Schultz utilizes a 7'2”Shimano Expride A medium-heavy action spinning rod matched to a Shimano Exsence 3000 reel. He spools up with 10lb Sufix 832 Coastal Camo braid to which he attaches a 20' length of 10lb Sufix Invisiline fluorocarbon leader via back to back uni knots. A long leader enables Schultz to retie multiple times during the course of the day without having to redo the entire leader.
The very attributes that make the Fat Baby Craw so effective on a lead head, directly translate to make the bait an excellent compact bait for flippin', pitchin' and punchin'. “A really good thing about the Fat Baby Craw is that it will go through just about anything,” Schultz commented. “It doesn't have a lot of appendages and it doesn't stick to tulles or flat reeds. For a lot of soft plastics when you try to pitch them into a stand of bulrushes, they'll get caught up and slow the presentation down or make it clumsy. Even though you are flippin' a heavy weight and trying to power fish, there is some finesse involved.”
Heavy cover requires stout rods and heavy line.
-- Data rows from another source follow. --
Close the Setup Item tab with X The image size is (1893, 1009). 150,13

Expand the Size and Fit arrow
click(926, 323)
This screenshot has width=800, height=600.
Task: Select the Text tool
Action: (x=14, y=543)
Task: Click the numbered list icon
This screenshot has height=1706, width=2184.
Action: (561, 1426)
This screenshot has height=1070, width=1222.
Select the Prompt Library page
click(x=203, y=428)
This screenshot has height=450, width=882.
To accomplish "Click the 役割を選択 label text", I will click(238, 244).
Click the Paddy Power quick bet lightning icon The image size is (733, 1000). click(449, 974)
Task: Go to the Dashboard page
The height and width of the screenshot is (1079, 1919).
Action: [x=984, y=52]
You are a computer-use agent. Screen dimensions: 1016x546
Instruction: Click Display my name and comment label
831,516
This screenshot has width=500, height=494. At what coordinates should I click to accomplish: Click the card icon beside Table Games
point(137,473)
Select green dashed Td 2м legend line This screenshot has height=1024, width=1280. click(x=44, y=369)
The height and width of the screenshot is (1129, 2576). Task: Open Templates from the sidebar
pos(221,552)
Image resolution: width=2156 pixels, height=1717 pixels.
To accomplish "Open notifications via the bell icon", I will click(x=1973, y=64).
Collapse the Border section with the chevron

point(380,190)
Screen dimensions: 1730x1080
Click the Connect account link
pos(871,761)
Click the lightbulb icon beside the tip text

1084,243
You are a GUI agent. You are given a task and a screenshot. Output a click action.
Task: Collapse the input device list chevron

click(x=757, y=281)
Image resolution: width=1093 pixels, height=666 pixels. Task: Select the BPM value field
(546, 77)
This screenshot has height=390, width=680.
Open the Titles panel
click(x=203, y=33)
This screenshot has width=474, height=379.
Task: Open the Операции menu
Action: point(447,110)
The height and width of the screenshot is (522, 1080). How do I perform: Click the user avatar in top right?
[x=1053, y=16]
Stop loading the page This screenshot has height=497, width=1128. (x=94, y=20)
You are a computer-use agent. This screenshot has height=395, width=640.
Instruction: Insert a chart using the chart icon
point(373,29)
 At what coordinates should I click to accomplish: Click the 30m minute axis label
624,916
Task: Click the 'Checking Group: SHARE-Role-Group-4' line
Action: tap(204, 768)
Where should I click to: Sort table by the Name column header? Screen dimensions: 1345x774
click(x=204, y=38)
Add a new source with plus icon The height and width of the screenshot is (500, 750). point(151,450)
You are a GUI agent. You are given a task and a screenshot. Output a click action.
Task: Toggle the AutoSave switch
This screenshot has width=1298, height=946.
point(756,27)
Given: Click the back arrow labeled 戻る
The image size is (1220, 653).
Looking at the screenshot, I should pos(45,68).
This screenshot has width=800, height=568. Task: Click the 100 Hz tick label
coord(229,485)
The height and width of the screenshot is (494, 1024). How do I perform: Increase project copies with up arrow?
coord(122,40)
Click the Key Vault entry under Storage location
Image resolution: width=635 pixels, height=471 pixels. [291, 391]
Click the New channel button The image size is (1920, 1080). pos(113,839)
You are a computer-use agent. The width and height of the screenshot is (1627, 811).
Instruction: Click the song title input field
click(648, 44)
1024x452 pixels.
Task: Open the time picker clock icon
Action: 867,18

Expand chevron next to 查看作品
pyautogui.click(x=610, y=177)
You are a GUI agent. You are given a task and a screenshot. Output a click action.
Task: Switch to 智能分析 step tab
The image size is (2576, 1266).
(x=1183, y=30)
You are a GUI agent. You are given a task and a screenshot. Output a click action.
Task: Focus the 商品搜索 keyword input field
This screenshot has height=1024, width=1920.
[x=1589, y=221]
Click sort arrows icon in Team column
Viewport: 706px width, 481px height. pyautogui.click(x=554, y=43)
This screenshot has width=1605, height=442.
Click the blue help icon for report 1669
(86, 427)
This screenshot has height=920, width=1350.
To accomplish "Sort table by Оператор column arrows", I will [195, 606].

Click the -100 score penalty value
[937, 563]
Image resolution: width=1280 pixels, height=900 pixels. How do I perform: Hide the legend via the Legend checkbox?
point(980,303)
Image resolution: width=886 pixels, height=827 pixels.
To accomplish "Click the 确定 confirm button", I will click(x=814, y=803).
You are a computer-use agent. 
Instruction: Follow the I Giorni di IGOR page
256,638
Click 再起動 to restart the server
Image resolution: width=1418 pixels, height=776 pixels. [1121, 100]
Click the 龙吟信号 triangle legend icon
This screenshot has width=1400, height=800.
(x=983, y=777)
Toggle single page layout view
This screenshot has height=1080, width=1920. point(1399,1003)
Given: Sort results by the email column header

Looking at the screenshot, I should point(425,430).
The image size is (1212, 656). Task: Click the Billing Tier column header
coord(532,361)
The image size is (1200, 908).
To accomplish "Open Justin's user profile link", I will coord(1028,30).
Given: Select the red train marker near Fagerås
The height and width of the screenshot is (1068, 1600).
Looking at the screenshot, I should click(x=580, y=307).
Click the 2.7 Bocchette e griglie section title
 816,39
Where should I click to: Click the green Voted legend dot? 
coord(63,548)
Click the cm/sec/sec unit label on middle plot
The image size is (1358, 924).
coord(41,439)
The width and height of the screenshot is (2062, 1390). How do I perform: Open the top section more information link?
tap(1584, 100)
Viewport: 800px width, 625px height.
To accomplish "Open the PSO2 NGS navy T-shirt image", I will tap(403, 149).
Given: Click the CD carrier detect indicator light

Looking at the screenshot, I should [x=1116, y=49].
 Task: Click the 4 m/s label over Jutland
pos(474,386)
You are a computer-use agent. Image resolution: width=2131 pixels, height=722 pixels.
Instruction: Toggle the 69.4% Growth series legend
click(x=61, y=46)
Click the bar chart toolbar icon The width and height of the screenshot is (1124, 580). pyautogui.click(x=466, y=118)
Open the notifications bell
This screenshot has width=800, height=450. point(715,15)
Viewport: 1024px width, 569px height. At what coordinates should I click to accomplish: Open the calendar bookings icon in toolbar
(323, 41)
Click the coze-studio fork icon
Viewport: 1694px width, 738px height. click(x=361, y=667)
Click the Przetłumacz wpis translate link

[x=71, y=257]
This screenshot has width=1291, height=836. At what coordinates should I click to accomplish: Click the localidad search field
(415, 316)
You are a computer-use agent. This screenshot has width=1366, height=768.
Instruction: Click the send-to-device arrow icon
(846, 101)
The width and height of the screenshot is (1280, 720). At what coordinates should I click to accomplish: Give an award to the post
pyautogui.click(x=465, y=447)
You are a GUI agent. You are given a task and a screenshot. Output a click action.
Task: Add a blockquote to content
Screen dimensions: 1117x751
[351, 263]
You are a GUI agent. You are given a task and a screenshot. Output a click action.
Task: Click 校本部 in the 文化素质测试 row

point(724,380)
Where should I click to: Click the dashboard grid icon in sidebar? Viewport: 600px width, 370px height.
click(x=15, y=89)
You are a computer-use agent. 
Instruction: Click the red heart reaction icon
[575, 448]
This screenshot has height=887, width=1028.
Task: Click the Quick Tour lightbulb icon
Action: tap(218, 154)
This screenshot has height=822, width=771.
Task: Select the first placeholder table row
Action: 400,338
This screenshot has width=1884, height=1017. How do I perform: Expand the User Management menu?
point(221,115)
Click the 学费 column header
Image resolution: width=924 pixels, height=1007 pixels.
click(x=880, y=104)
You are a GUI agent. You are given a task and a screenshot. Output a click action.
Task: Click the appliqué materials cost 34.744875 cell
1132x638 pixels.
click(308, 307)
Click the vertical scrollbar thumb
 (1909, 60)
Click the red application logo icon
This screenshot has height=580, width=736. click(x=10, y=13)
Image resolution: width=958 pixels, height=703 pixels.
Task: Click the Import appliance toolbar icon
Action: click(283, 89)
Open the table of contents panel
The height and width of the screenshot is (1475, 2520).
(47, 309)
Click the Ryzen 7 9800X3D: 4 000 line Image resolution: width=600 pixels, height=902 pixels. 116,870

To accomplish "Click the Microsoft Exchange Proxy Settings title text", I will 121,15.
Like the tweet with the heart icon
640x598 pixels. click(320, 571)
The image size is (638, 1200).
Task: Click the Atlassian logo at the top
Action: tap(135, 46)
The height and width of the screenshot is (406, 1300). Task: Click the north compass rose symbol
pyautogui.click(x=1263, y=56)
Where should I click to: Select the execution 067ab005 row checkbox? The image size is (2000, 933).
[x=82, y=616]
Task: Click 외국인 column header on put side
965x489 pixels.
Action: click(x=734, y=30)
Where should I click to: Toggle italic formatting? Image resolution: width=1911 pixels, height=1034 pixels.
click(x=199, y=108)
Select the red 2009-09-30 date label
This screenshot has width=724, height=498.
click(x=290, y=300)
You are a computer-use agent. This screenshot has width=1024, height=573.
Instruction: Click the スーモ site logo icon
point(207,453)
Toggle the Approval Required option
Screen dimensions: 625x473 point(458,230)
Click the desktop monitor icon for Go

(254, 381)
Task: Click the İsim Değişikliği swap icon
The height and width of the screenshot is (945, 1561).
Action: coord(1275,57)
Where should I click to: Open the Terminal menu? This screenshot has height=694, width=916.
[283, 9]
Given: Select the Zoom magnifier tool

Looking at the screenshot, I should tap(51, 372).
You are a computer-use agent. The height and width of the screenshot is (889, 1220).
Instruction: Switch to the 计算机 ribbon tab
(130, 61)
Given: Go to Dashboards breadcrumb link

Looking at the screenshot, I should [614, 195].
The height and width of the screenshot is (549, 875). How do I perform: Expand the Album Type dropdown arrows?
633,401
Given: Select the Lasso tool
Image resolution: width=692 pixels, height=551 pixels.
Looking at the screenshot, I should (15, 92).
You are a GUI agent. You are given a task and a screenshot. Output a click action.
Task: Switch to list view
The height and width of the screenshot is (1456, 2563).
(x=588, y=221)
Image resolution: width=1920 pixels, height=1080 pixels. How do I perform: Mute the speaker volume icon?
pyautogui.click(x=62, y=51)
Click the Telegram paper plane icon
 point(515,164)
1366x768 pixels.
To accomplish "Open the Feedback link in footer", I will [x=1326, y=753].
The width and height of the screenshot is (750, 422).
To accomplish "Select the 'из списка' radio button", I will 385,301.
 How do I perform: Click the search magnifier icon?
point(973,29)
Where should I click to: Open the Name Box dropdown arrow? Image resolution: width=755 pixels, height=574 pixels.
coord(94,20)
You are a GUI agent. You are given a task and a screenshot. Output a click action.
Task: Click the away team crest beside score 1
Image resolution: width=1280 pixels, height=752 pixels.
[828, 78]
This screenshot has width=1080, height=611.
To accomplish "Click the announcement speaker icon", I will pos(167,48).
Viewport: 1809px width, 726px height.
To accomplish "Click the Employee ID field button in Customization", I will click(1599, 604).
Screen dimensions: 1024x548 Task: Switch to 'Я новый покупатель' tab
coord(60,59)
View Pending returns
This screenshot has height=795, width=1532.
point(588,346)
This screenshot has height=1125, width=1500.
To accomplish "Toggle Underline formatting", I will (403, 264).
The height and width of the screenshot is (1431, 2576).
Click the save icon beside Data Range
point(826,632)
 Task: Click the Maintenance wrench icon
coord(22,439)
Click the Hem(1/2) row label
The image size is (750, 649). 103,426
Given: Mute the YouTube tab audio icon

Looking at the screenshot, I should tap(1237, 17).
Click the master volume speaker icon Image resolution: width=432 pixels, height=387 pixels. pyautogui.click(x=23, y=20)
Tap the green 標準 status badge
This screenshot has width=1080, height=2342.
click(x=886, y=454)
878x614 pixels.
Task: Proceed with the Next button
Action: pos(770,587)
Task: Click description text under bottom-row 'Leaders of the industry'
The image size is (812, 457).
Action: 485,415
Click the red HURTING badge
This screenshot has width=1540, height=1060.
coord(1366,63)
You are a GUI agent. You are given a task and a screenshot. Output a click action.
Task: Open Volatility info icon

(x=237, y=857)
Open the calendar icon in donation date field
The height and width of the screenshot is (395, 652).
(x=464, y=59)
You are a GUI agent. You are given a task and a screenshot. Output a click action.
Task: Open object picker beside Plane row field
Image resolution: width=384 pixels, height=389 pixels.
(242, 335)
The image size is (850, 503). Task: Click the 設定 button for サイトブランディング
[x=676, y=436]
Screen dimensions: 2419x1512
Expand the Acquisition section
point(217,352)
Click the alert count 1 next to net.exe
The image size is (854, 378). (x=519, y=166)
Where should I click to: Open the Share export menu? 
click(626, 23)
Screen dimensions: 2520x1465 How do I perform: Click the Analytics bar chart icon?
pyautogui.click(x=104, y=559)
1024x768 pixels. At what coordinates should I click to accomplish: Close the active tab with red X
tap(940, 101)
Schultz likes to use a 7' to 7'6” heavy action Expride A casting rod matched to a Chronarch G reel that he spools up with 30 - 65lb Sufix 832 braid depending on the cover.
He selects the size of his VMC Tungsten Flippin' weights based on the density of the cover. “If I'm pitchin' duck weed I'll go with a ½ oz weight and if I'm punchin' thick hyacinth I'll use a 1 oz or even a 1½ oz sinker,” said Schultz. “I'm a big believer in pegging my weight, I'm still old school and I'll use a tooth pick instead of a bobber stop.”
“I am not one of those guys that likes a straight shank hook, I like an offset style hook instead,” said Schultz. “With the Fat Baby Craw I use a smaller hook because I don't want to overwhelm the bait with too big a hook. A 2/0 VMC heavy duty wide gap fits the bait perfectly.”
In closing, a special thanks to Bernie for providing the readers of the Inside Line with his unique perspective on the Fat Baby Craw.